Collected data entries
====
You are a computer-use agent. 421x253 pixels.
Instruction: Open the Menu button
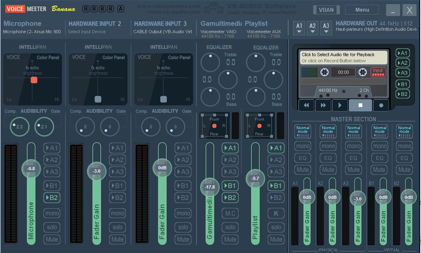362,10
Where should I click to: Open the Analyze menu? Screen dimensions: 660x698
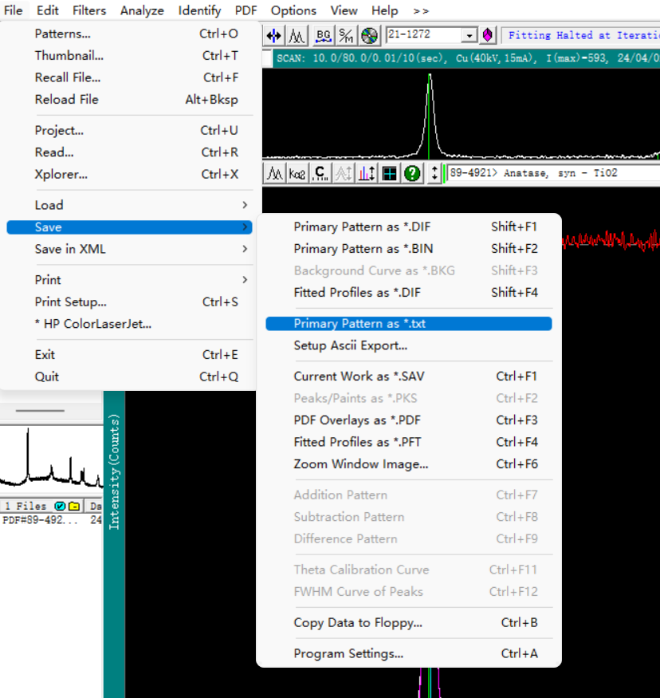pos(142,10)
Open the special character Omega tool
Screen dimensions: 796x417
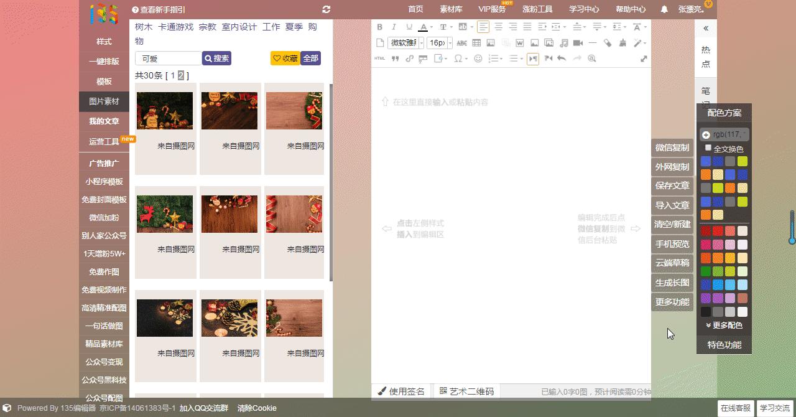point(458,59)
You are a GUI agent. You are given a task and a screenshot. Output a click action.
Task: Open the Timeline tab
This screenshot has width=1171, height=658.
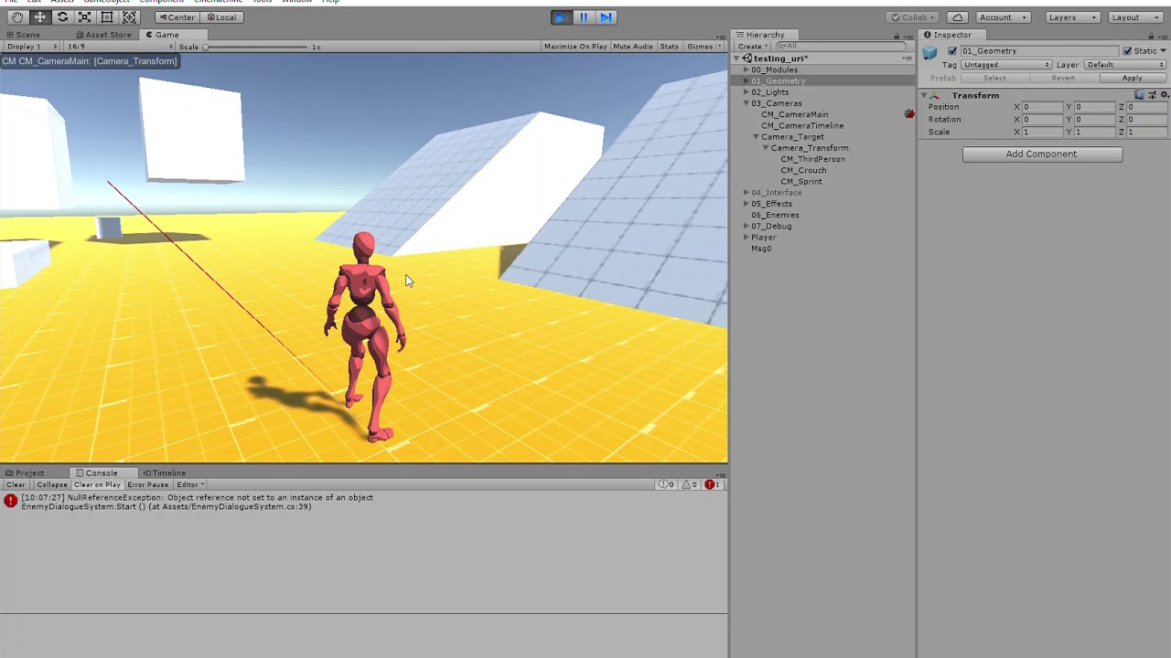165,473
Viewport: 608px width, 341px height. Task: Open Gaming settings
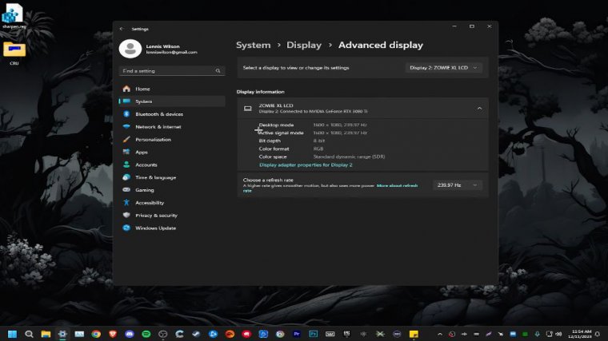tap(144, 190)
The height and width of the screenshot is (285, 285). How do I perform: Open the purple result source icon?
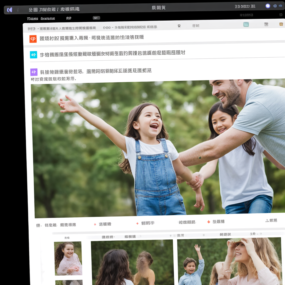pyautogui.click(x=33, y=72)
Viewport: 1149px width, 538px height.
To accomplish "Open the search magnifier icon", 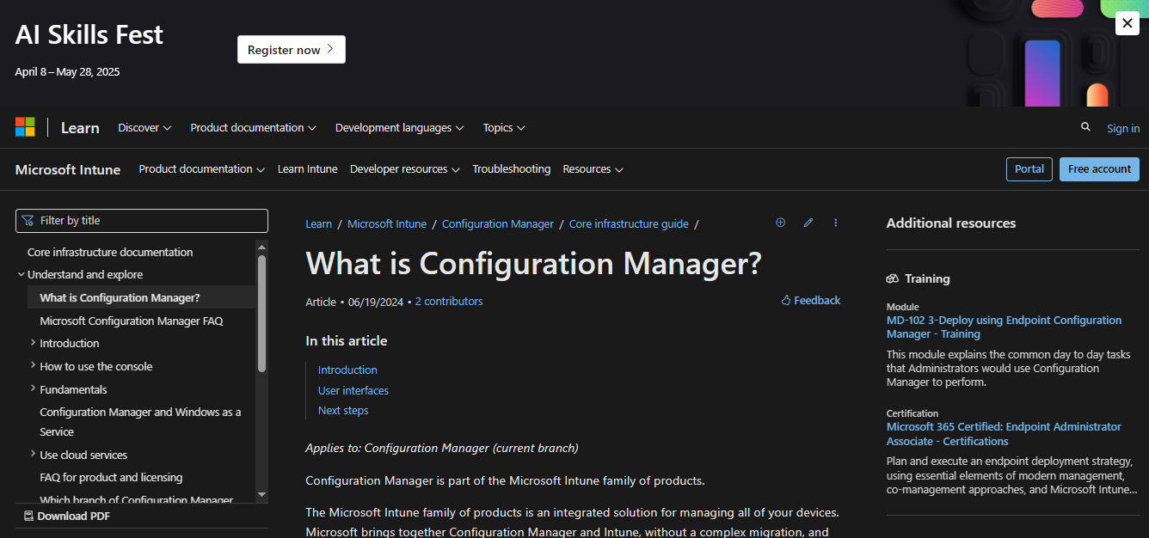I will pyautogui.click(x=1085, y=127).
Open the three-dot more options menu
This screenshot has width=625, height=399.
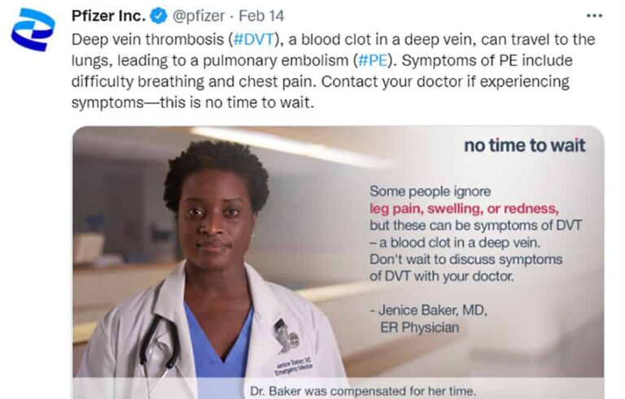point(595,16)
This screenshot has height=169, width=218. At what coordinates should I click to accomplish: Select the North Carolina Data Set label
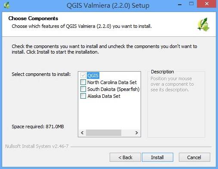click(112, 82)
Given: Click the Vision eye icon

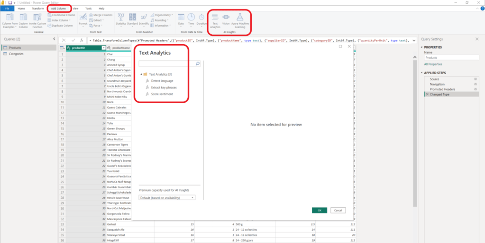Looking at the screenshot, I should (226, 19).
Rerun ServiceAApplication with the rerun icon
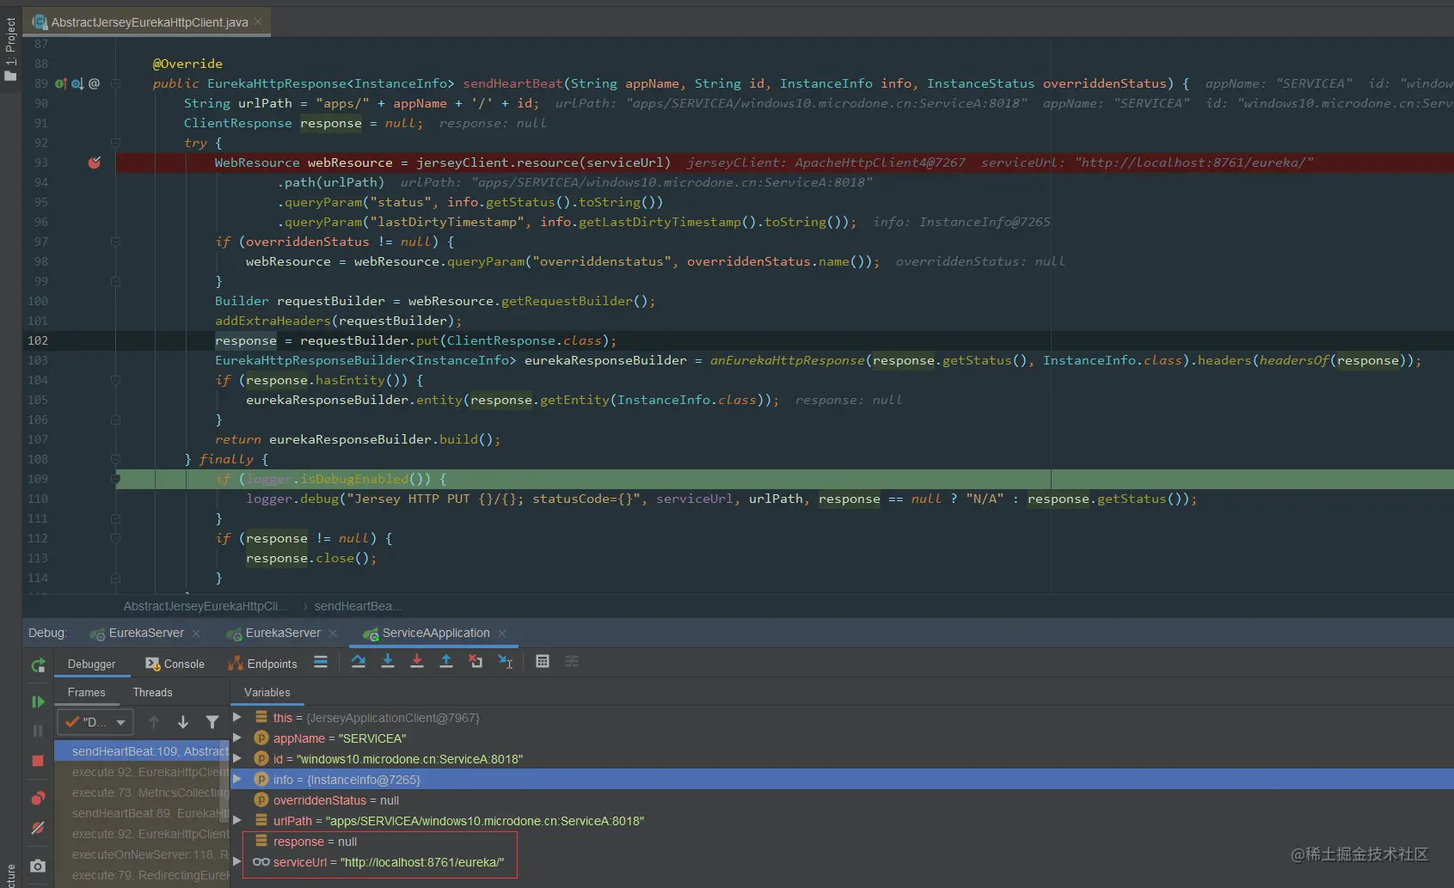This screenshot has width=1454, height=888. point(38,665)
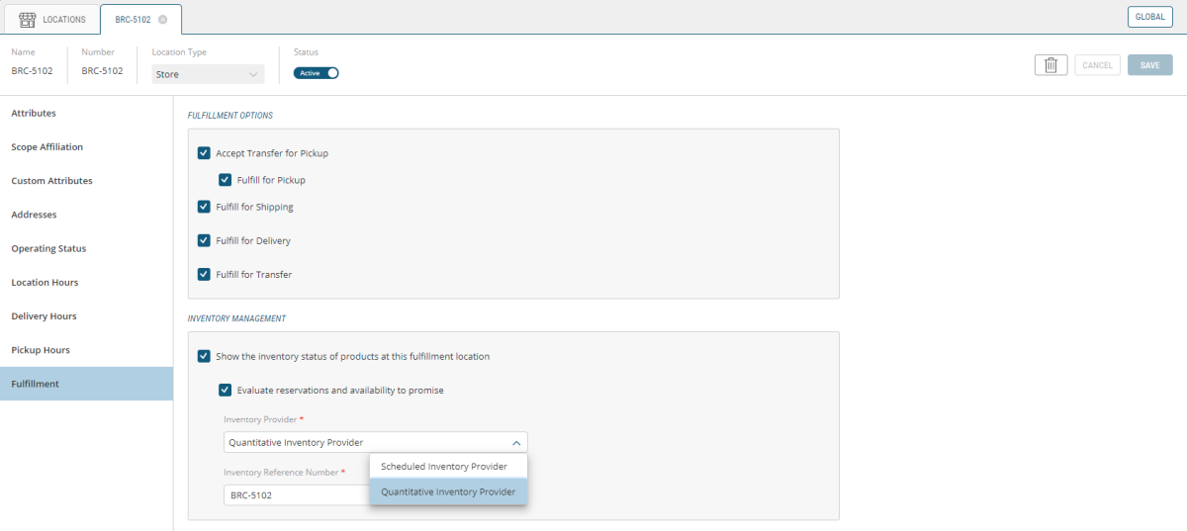Collapse the Inventory Provider dropdown
This screenshot has height=531, width=1187.
[x=514, y=443]

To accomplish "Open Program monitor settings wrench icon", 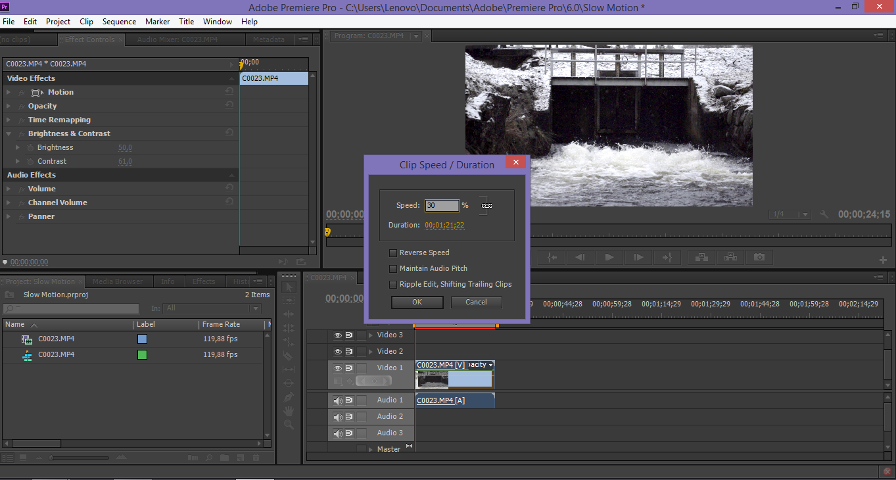I will (x=824, y=214).
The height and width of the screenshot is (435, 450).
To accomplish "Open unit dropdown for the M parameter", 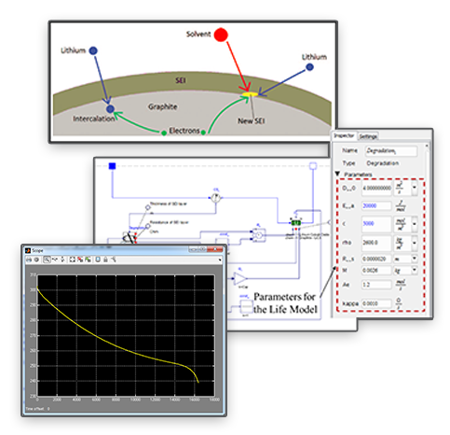I will point(415,270).
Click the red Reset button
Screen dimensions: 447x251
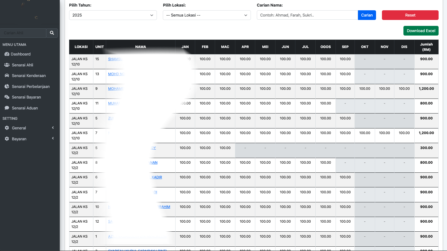click(x=410, y=15)
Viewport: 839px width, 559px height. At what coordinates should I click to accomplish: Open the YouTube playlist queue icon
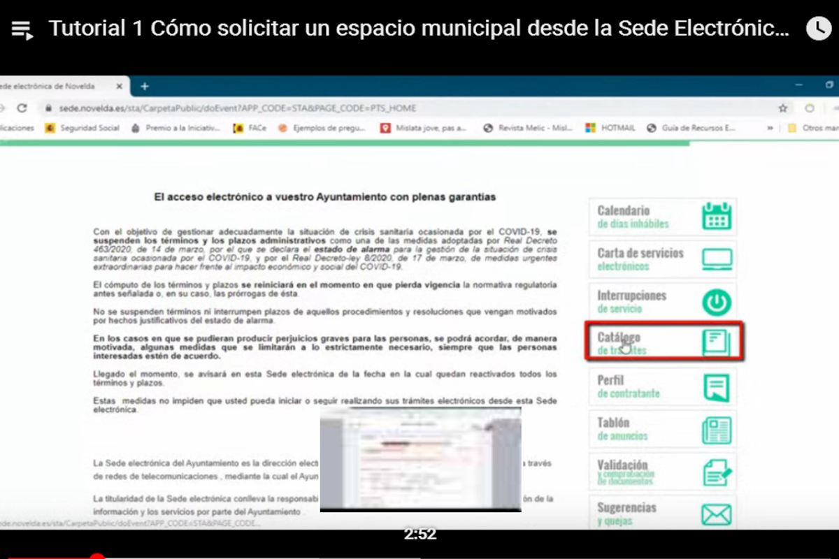pos(22,29)

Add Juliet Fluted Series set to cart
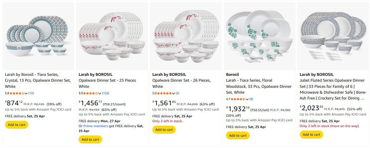coord(312,134)
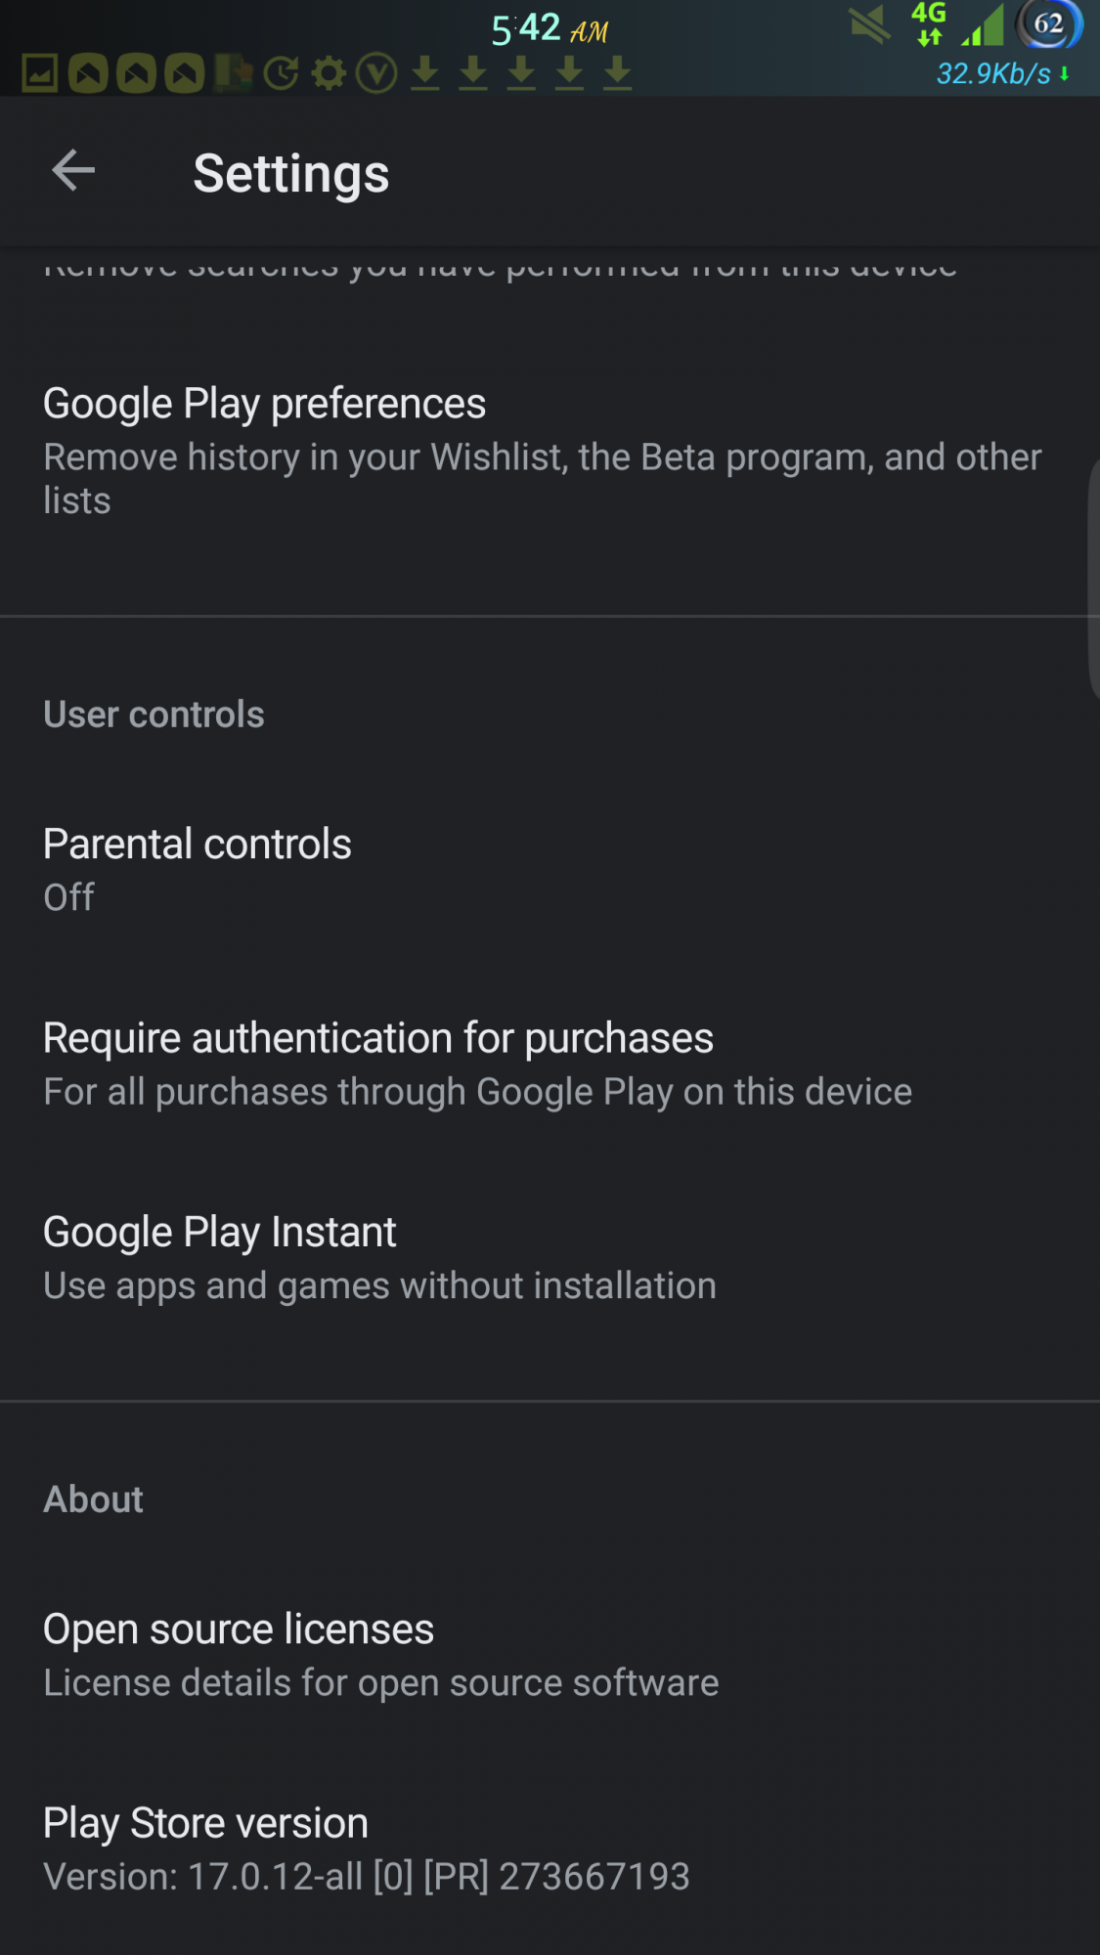Tap the signal strength bars icon
1100x1955 pixels.
tap(984, 25)
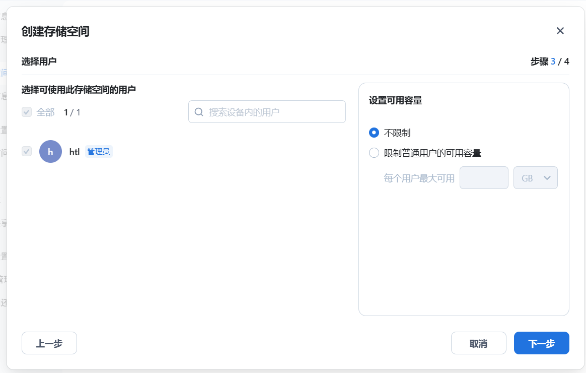Click the magnifier icon in user search
The width and height of the screenshot is (586, 373).
(x=199, y=112)
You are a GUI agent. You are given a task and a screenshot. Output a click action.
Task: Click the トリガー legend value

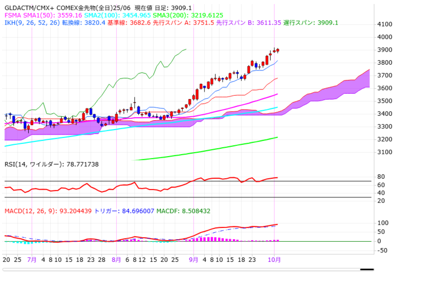pos(124,211)
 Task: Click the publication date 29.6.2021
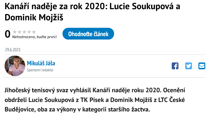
====
Each line from the one containing "Task: Click the トリガー legend value" through the final line of the data must be reproduced exactly, both ends included, with no pictures in the copy.

== FINAL ANSWER ==
Task: Click the トリガー legend value

pos(124,211)
 Task: Click the publication date 29.6.2021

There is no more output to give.